CUDA Memory Cheat Sheet
This quick sheet is now part of the Resources Hub. Use it when you need to re-orient yourself before reopening kernel code, profiler output, or WMMA constraints.
When this page is most useful
- Right before reading Memory Flow or Tiled Kernel again.
- When a benchmark changed and you need a fast checklist before blaming occupancy or Tensor Cores.

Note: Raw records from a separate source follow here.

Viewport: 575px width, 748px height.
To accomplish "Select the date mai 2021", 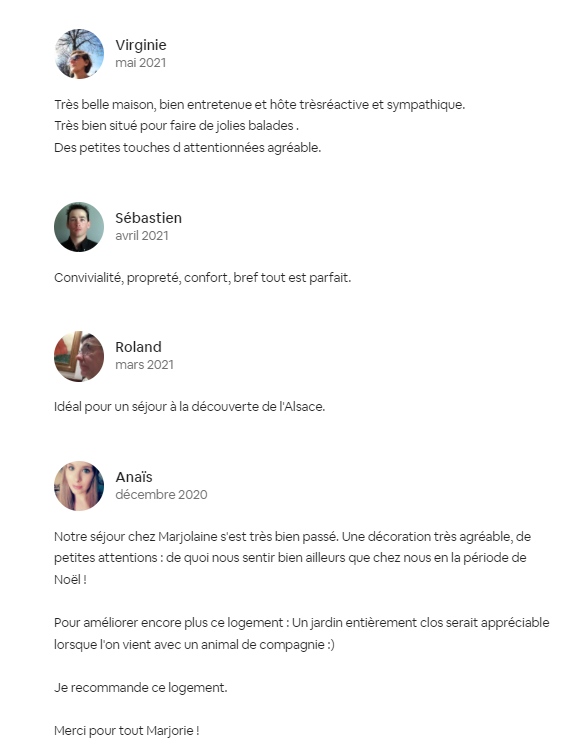I will (141, 63).
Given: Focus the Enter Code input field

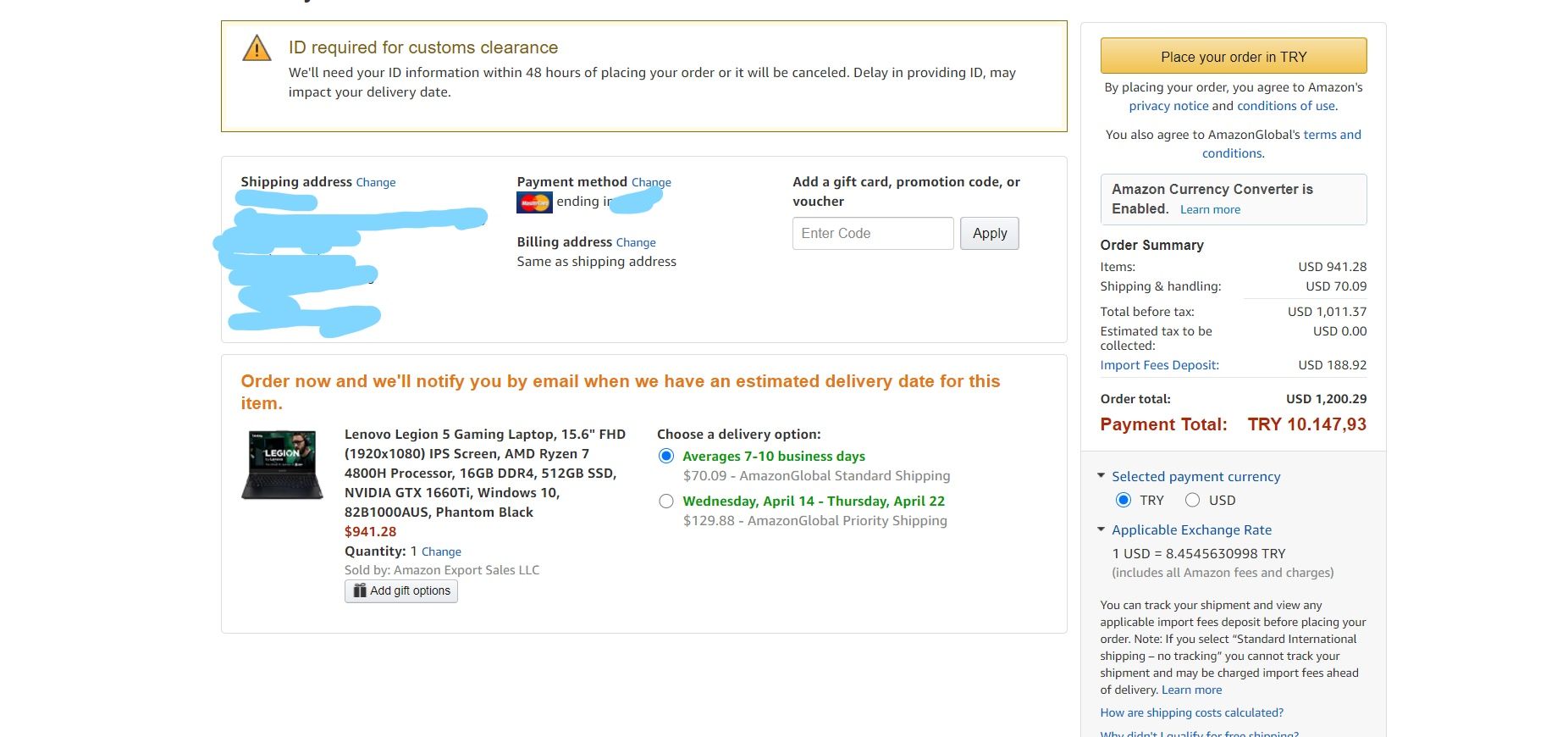Looking at the screenshot, I should click(872, 234).
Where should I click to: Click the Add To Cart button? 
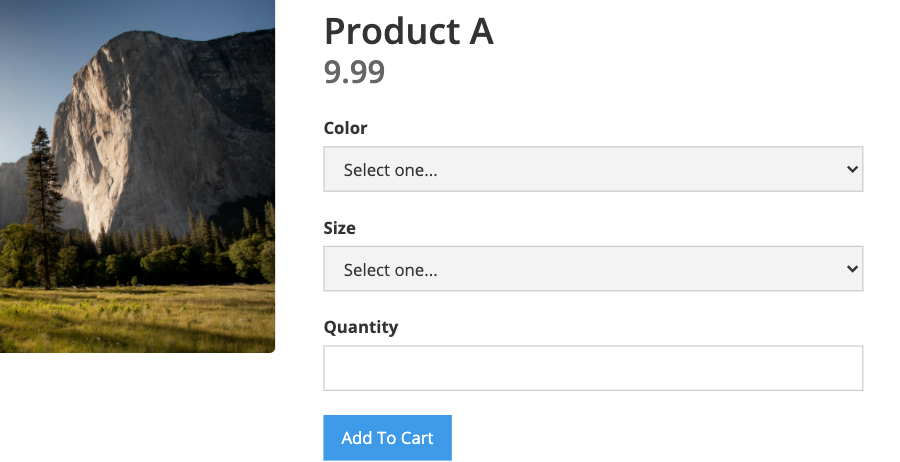click(387, 438)
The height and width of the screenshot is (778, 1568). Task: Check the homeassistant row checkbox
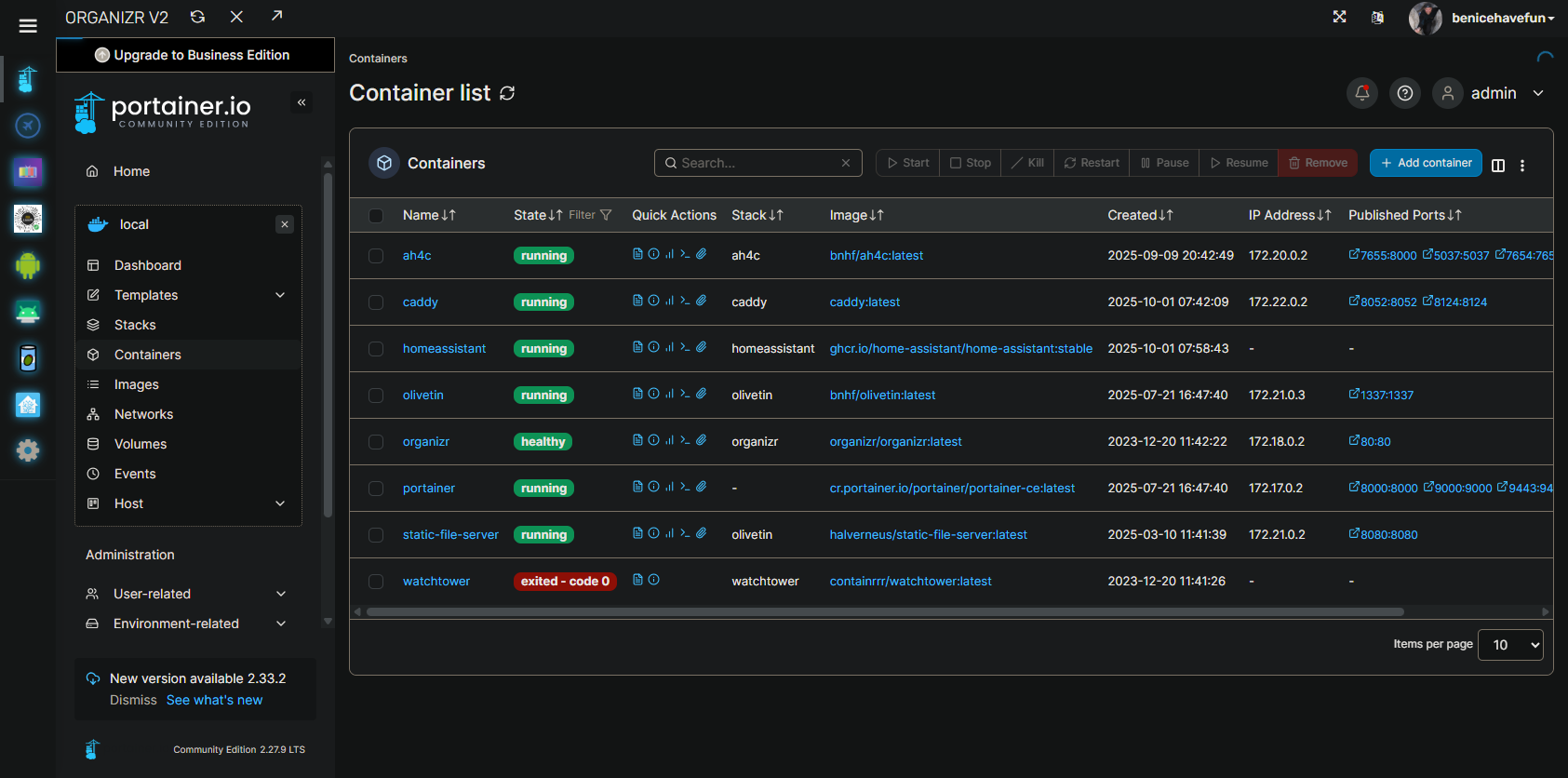(x=376, y=349)
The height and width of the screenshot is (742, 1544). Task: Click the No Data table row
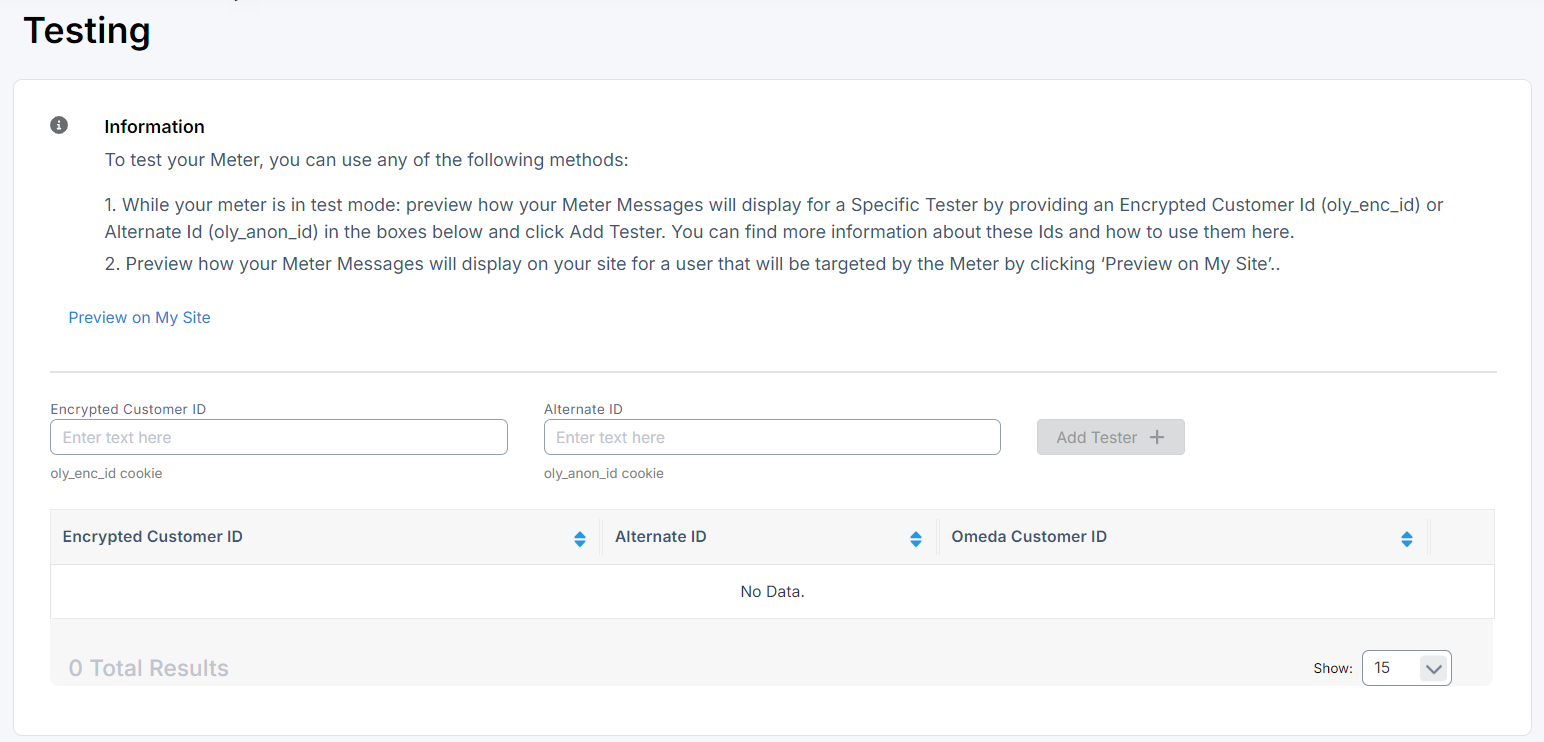pyautogui.click(x=772, y=592)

- When you want to explain memory behavior in an interview without reopening the full CUDA manuals.
Coalescing quick rules
- Consecutive threads in a warp should touch consecutive addresses whenever possible.
- Accessing
B[k * N + col]with largeNcan become stride-heavy for neighboring threads. - Tiling is not only about reuse; it also reshapes access into more coalesced loads.
Shared-memory watchpoints
| Question | Why it matters |
|---|---|
| Are threads writing a tile layout that later reads back contiguously? | Shared memory only helps when it fixes a global-memory access problem instead of creating a local one. |
| Did padding or index remapping remove bank conflicts on the hot path? | Bank conflicts can erase the benefit of otherwise-good tiling choices. |
| Did the extra shared-memory footprint change occupancy enough to matter? | Some tiling wins disappear if the launch geometry becomes too constrained. |
Tensor Core memory notes
| Topic | What to remember |
|---|---|
| Alignment constraints | WMMA paths expect dimensions aligned to fragment-friendly sizes, typically 16, for efficient fragment handling. |
| Data conversion | End-to-end timing includes conversion and wrapper logic, not just the fused matrix multiply. |
| Safe behavior | Non-friendly shapes should fall back to the FP32 path instead of forcing a misleading WMMA result. |
| Reporting | Distinguish end-to-end numbers from compute-only numbers before comparing implementations. |
Fast checklist when reading a kernel
- Can I explain the global-memory access order for one warp?
- Does shared-memory layout reduce conflicts rather than merely move data around?
- Are register accumulators bounded and intentional?
- Is Tensor Core fallback behavior explicit?
- Do benchmark labels match what the kernel path really measures?